“For the future,” Anne said, “there must be no correspondence between us at all. I know it seems unreasonable to you, but that cannot be helped. Mr. Errol, surely you are generous enough—chivalrous enough—to understand.”
“No, I don’t understand,” Nap said. “I don’t understand how you can, by the widest stretch of the imagination, believe it your duty to conform to the caprices of a maniac.”
“How can I help it?” she said very sadly.
He was silent a moment. His hands were still gripping hers; she could feel her wedding-ring being forced into her flesh. “Like our mutual friend, Major Shirley,” he said slowly, “I wonder why you stick to the man.”
She turned her face away with a sound that was almost a moan.
“You never loved him,” he said with conviction.
She was silent. Yet after a little, as he waited, she spoke as one compelled.

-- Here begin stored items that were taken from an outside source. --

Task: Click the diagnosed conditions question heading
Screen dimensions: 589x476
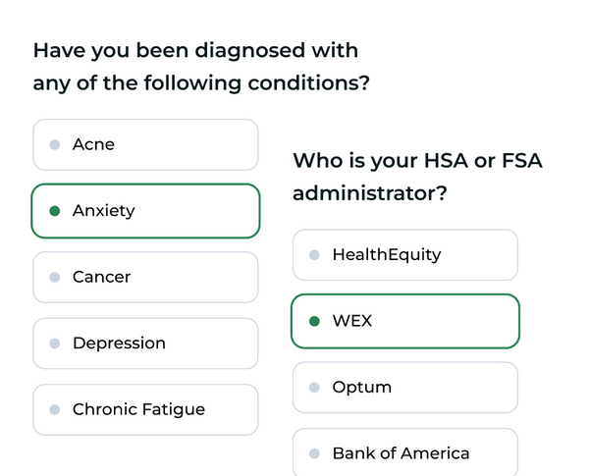Action: 201,67
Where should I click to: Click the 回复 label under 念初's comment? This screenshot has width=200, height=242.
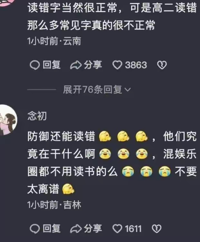point(51,228)
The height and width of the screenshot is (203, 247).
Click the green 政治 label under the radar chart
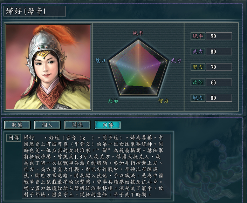[x=113, y=101]
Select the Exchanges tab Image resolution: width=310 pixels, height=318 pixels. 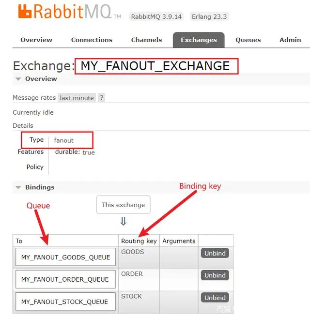199,40
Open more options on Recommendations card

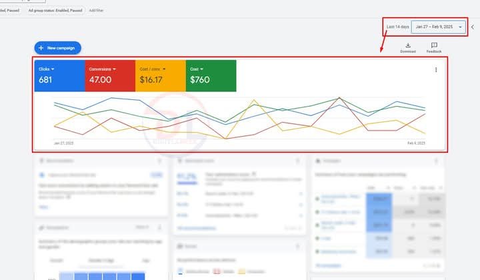[x=159, y=161]
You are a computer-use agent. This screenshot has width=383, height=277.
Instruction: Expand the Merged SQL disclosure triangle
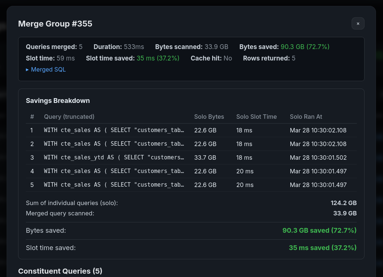coord(27,69)
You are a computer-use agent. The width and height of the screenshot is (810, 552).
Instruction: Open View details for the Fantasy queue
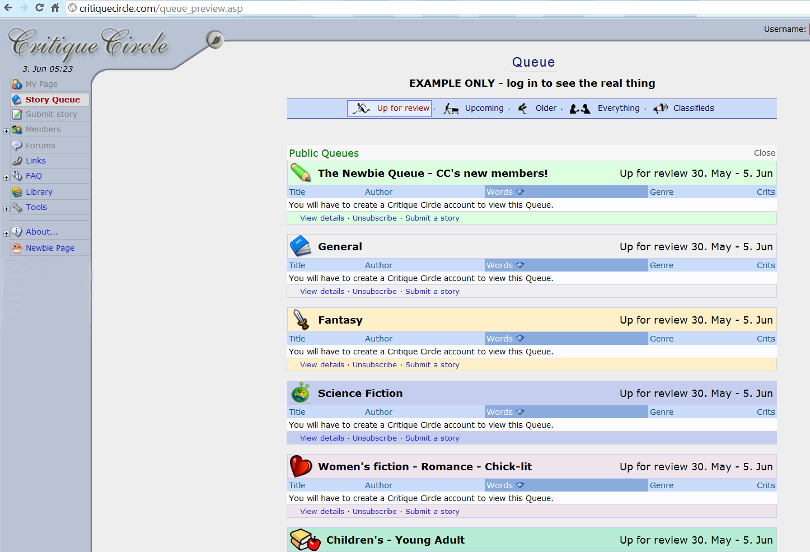pyautogui.click(x=322, y=364)
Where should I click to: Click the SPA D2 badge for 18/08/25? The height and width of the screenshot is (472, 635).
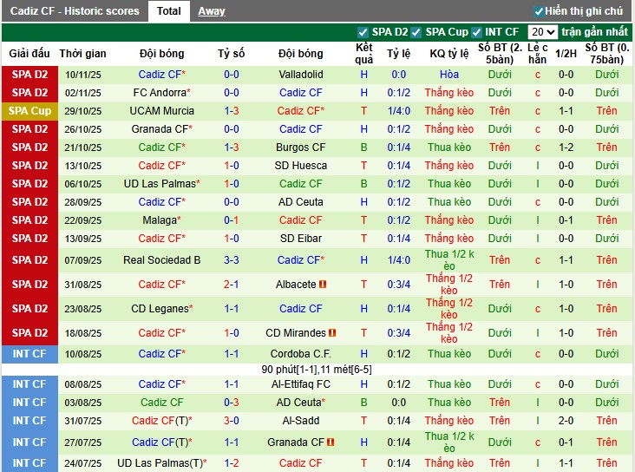click(29, 333)
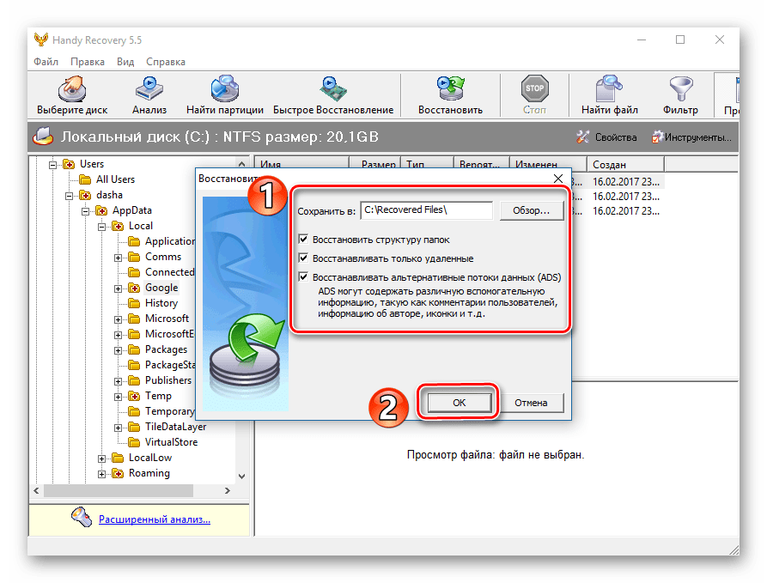Toggle 'Восстанавливать только удаленные' checkbox
The width and height of the screenshot is (767, 583).
pyautogui.click(x=303, y=258)
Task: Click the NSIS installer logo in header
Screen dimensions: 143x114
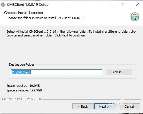Action: coord(135,17)
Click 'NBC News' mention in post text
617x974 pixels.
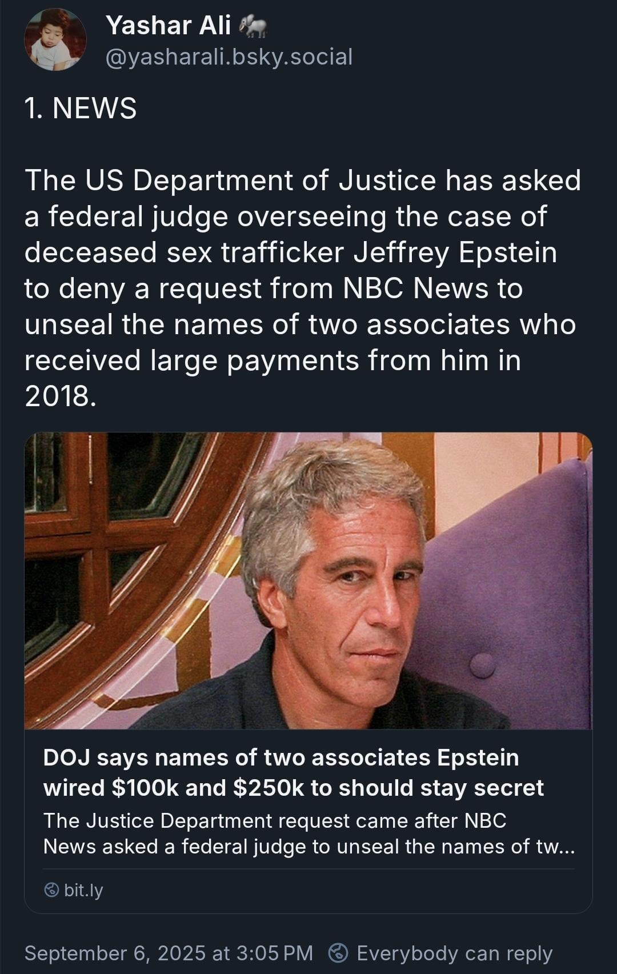pyautogui.click(x=415, y=288)
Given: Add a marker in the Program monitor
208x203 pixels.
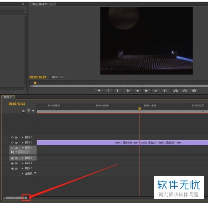Looking at the screenshot, I should point(99,91).
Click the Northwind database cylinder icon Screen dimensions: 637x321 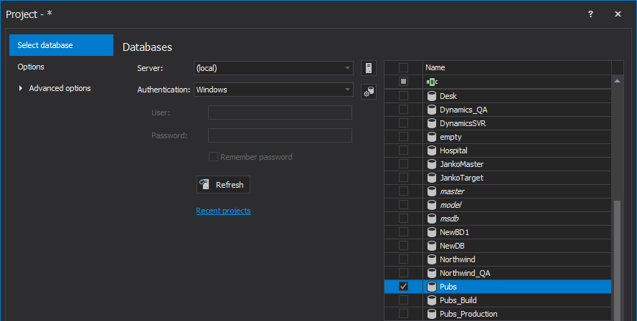432,259
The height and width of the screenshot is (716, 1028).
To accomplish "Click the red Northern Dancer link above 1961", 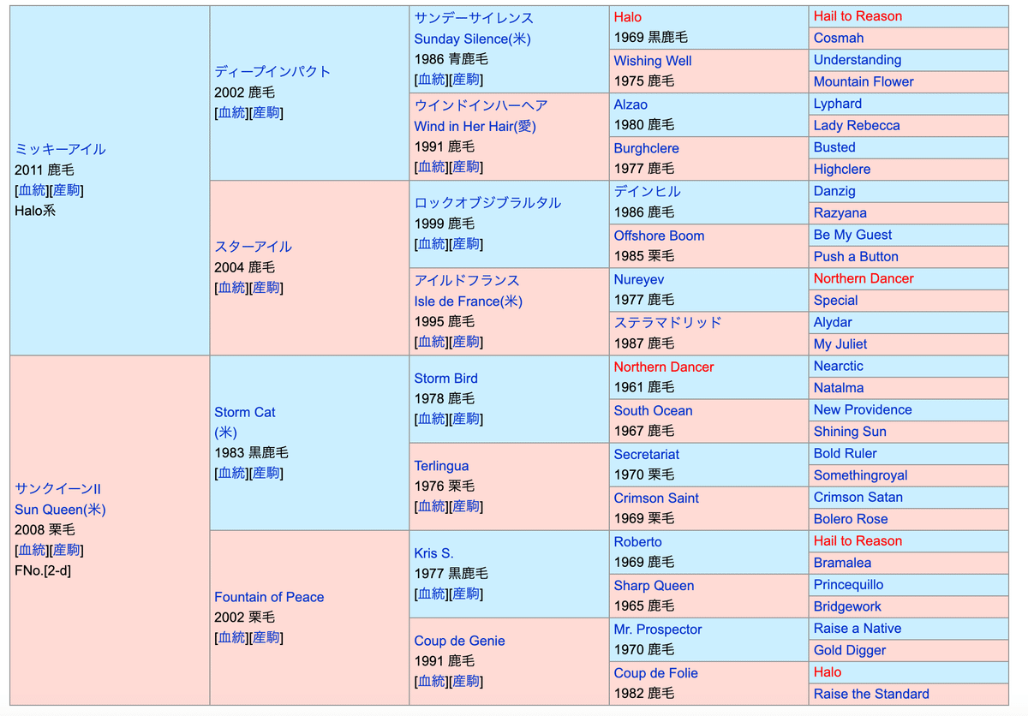I will [663, 367].
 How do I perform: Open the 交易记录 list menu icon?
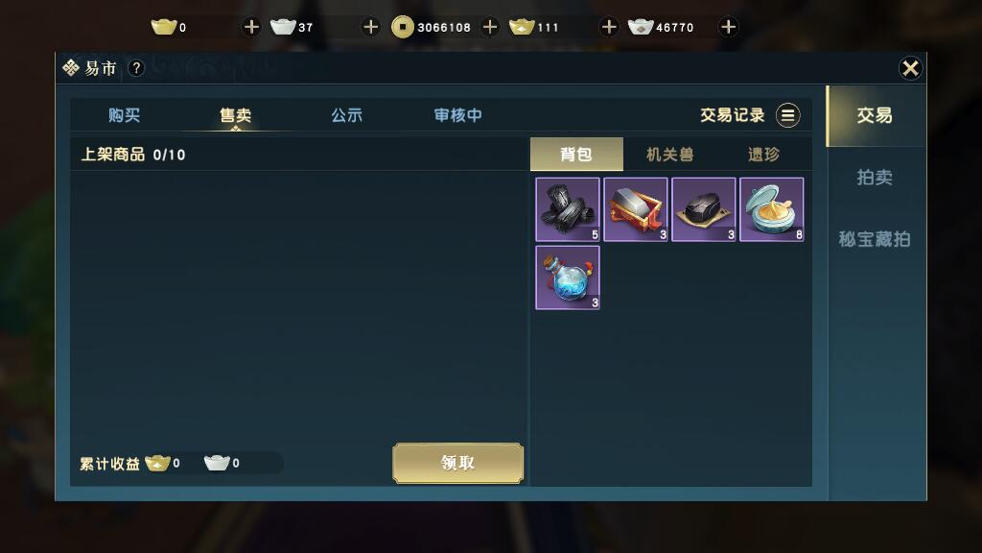click(x=788, y=115)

“I live with him because he gave me that for which I married him. He fulfilled his part of the bargain. I must fulfil mine. I was nothing but his bailiff’s daughter, remember; a bailiff who had robbed him—for whose escape from penal servitude I paid the price.”
“Great Heavens!” said Nap.
She turned to him quickly, with an impulsiveness that was almost girlish. “I have never told anyone else,” she said. “I tell you because I know you are my friend and because I want you to understand. We will never—please—speak of it again.”
“Wait!” Nap’s voice rang stern. “Was it part of the bargain that he should insult you, trample on you, make you lead a dog’s life without a single friend to make it bearable?”
She did not attempt to answer him. “Let us go back,” she said.
He wheeled at once, still holding her hands.
They skated a few yards in silence. Then suddenly, almost under his breath, he spoke. “I am not going to give up my friendship with you. Let that be clearly understood.”
“You are very good to me,” she said simply.
“No. I am not. I am human, that’s all. I don’t think this state of affairs can last much longer.”
She shuddered. Her husband’s condition had been very much worse of late, but she did not tell him so.
They were skating rapidly back towards the head of the lake. In front of them sounded the swirling rush of skates and the laughter of many voices.
“I’m sorry I’ve been a beast to you,” Nap said abruptly. “You mustn’t mind me. It’s just my way.”
“Oh, I don’t mind you, Nap,” she answered gently.
“Thanks!” he said.
And with that he stooped suddenly and shot forward like a meteor, bearing her with him.
They flashed back into the gay throng of masqueraders, and mingled with the crowd as though they had never left it.